Count the lines below that contain the string "icon", and reply with that number alone.

........

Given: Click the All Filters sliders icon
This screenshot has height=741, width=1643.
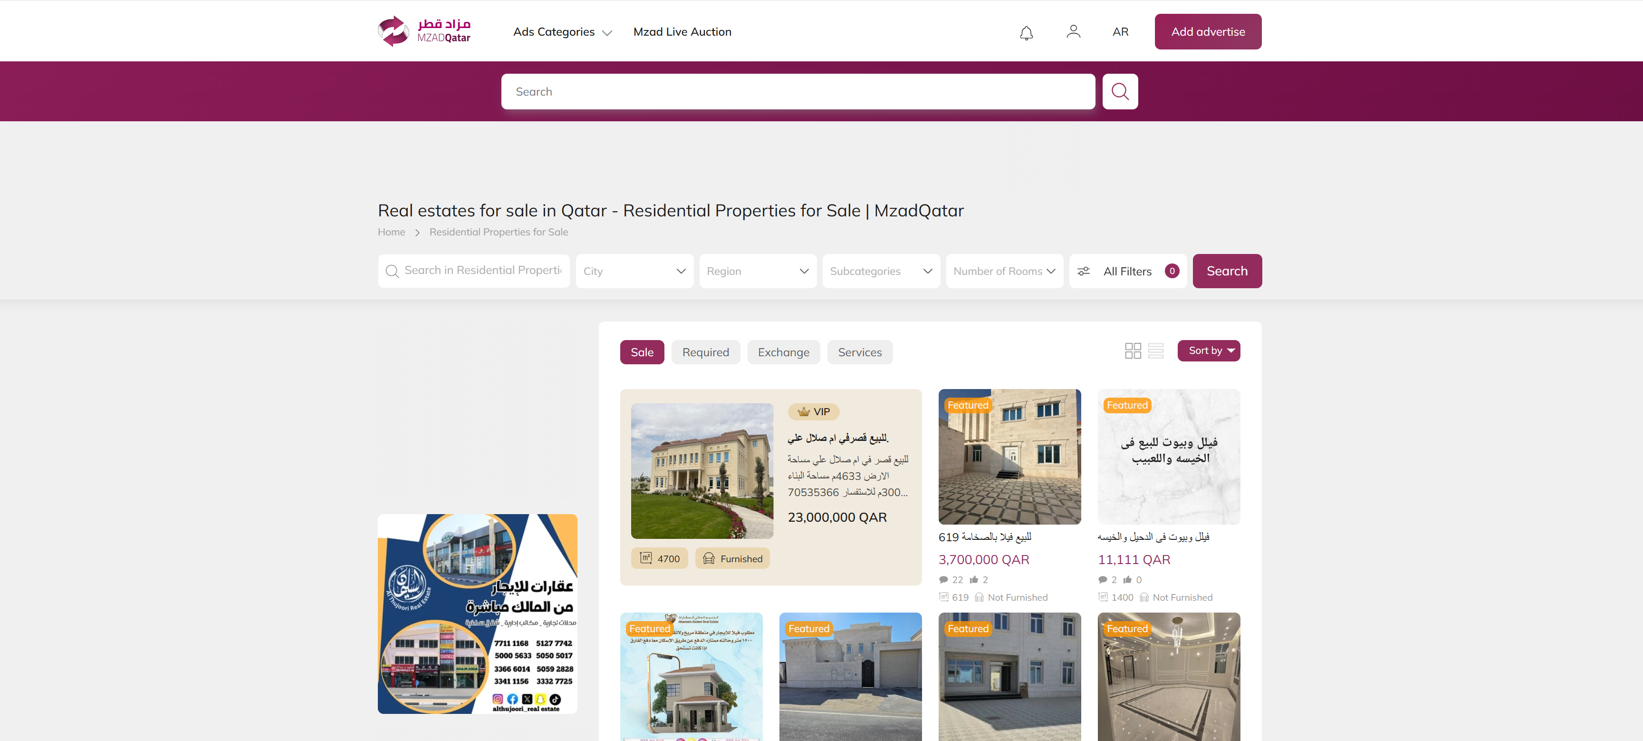Looking at the screenshot, I should [x=1084, y=271].
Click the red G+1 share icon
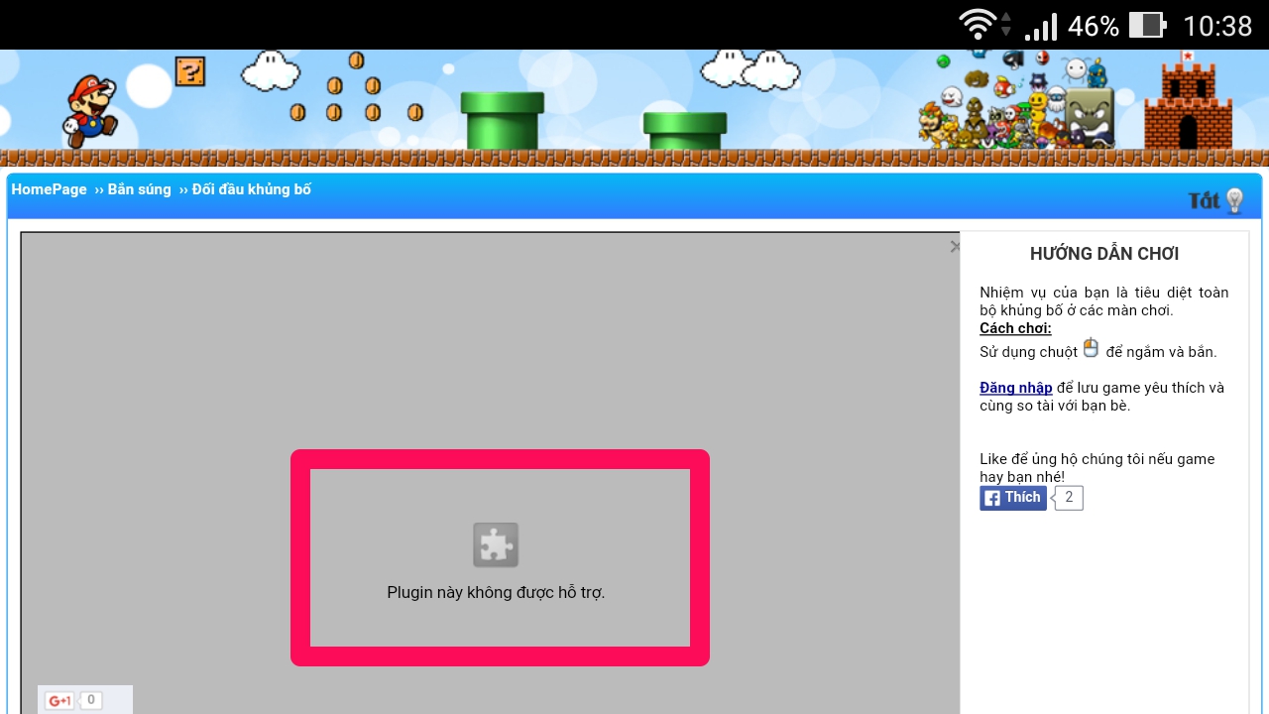This screenshot has width=1269, height=714. coord(58,699)
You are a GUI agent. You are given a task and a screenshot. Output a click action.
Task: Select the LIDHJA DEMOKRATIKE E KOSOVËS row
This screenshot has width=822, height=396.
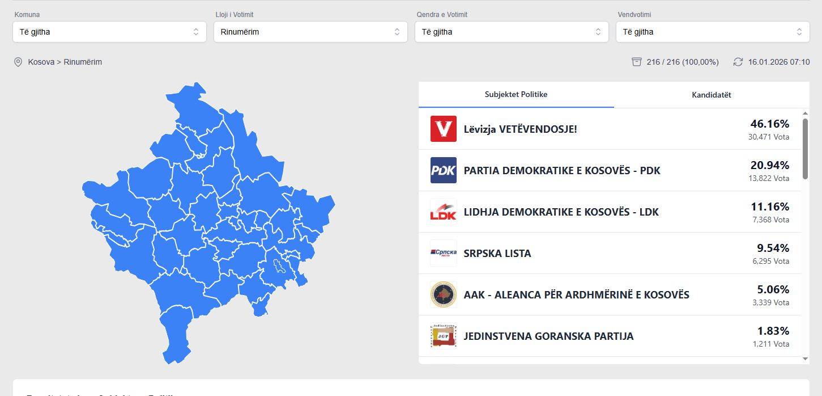[x=561, y=212]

........

**The answer:**
2